MALAYSIA: Protest against a threat of litigation against human rights lawyer, public interest advocate and blogger Mr. Charles Hector Fernandez
The Asian Human Rights Commission has written an open letter to Asahi Kosei (M) Sdn. Bhd. Company in Malaysia in protest against its possible move to take legal action for libel against migrant labour rights advocate Charles Hector.
(To President of Asahi Kosei (M) Sdn. Bhd.)
The Asian Human Rights Commission (AHRC) is writing to draw your attention regarding the instructions to T.S. Teoh & Partners, your legal representative, on the possibility of taking legal action for libel against Mr. Charles Hector Fernandez, a blogger and lawyer, regarding the posts in his blog you claim to be libellous.
In the demand letter dated February 11, 2011, but which was served on Mr. Fernandez on February 14, you claimed that the content of his post in his blog charleshector.blogspot.com, on February 8, titled ' Hopefully ASAHI KOSEI (M) SDN. BHD wont terminate/deport workers who claim rights'; and on February 9, titled ' URGENT:- Stop ASAHI KOSEI (M) SDN. BHD from sending Thiha Soe (PP No: A 458011) back to Burma, were "very serious libel on our clients and have caused them much distress and embarrassment".
Your Company also demanded a payment of RM10,000,000.00 (USD3,279,307) within seven days from him to 'vindicate our clients reputation', to "remove the said postings and a full written and unequivocal public retraction and written apology in terms to be approved by us and an undertaking not to repeat these allegations".
As of today, the post that is subject of your complaint can still be accessed online. We understand that from the very beginning of this issue, Mr. Fernandez had been trying to draw your attention to the plight of workers who are complaining. Mr. Fernandez acted on legitimate complaints, like any other compassionate individuals would do, to hear and comment on the grievances of victims like them. On the same day the articles were posted, Mr. Fernandez sent emails to your Company asking for you to intervene. However, he has not received any response.
While we understand that legally your Company has the right to take legal action for the protection of your interests we urge you to reconsider this path. Your Company, who has been doing business and providing employment in Malaysia, would rather have more to gain and more contributions should you withdraw the legal action on Mr. Fernandez for the following reasons:
Narrating facts, evidence vs. narrating with malice
The content of Mr. Fernandez posts were purely narration of facts based on the information given to him by the Burmese migrant workers. He acted on behalf of the workers who are foreigners in Malaysian soil to assist them in obtaining remedies. In his posts, he asked questions and did not make declarations, wrote the term 'allegedly' and expressed human emotions of hope that your Company would respond to the workers' plight.

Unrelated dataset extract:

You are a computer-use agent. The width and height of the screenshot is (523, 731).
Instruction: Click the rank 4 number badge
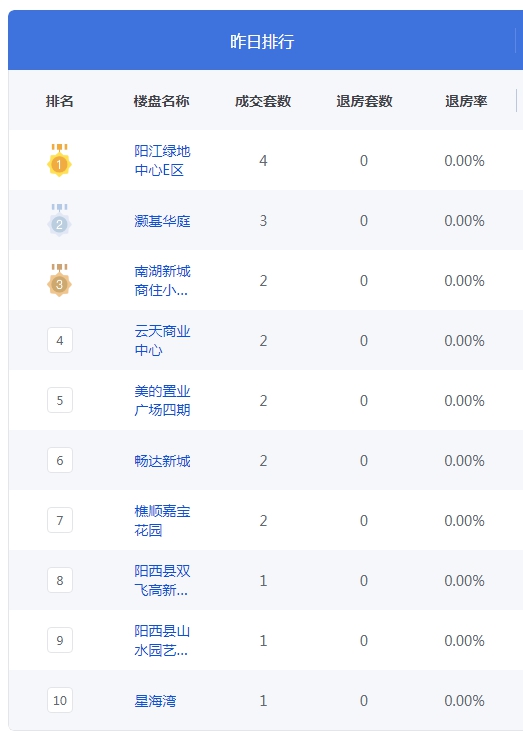point(60,340)
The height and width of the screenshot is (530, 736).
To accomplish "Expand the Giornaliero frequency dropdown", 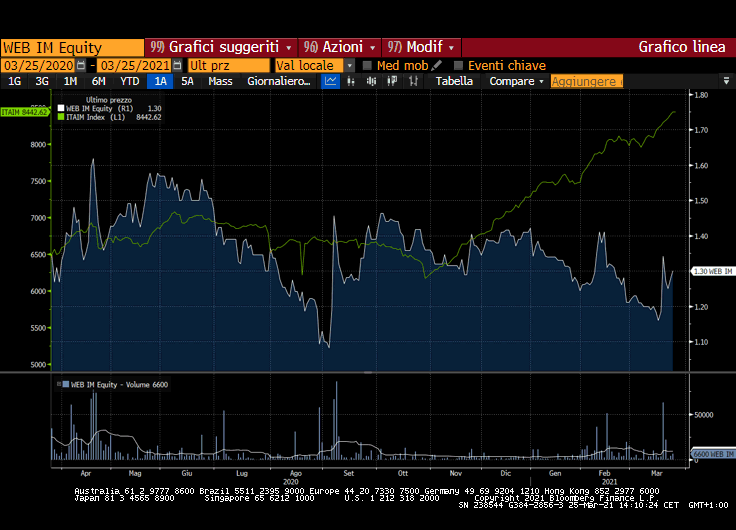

As you are aware, the migrant workers are from Burma. Most of them could not speak the language that is spoken in Malaysia; thus, if these workers could not even speak the language, we certainly could not expect them to know all the legal and complaint mechanisms therein, if there is anything that we could call effective in a real sense that is available in Malaysia.
The role on which Mr. Fernandez took on this case is very important. Where the state mechanisms are not known to victims, he has helped to inform the workers how to deal with it; and where information about complaints of violations are mostly unreported, he blogs on them for other people to intervene on behalf of the workers. We would not have known the case of these workers had it not been from his blog posts.
The complaint of the Burmese workers was only made possible to be put on record, particularly with the Malaysian Human Rights Commission (SUHAKAM), because there are persons who assist in documenting their case. There was someone who could tell the workers the complaint mechanism available in a country where they are foreigners and in a place where they are most vulnerable from exploitation and abuse. In most cases, despite the endemic cases of violations on migrant workers, they prefer not to complain, to keep quiet and to just forget about what had happened to them for practical reasons.
As you are aware, the workers, which you argue are the responsibility of the employment agencies from where you get their service, are from Burma. They came to Malaysia and agreed to terms, often out rightly violating minimum protection to migrant workers, because they needed the job. They needed money to support their families living in Burma, a country where most of their people would prefer leaving than staying. Burma is one of the many countries where employment opportunities could not be found and the people suffer from its own government who do not protect them.
Workers lack protection: inside and outside their country
As you are aware, if citizens coming from developed countries are in trouble in another country, they have their mechanism where their Embassies and Consulates would contact and communicate with their citizens in trouble. They invest human resources, time, money and expertise to protect and to represent the interest of their own citizens regardless of whether they are at home or on foreign soil. Their mechanism of protection and assistance extends beyond the borders of their own country.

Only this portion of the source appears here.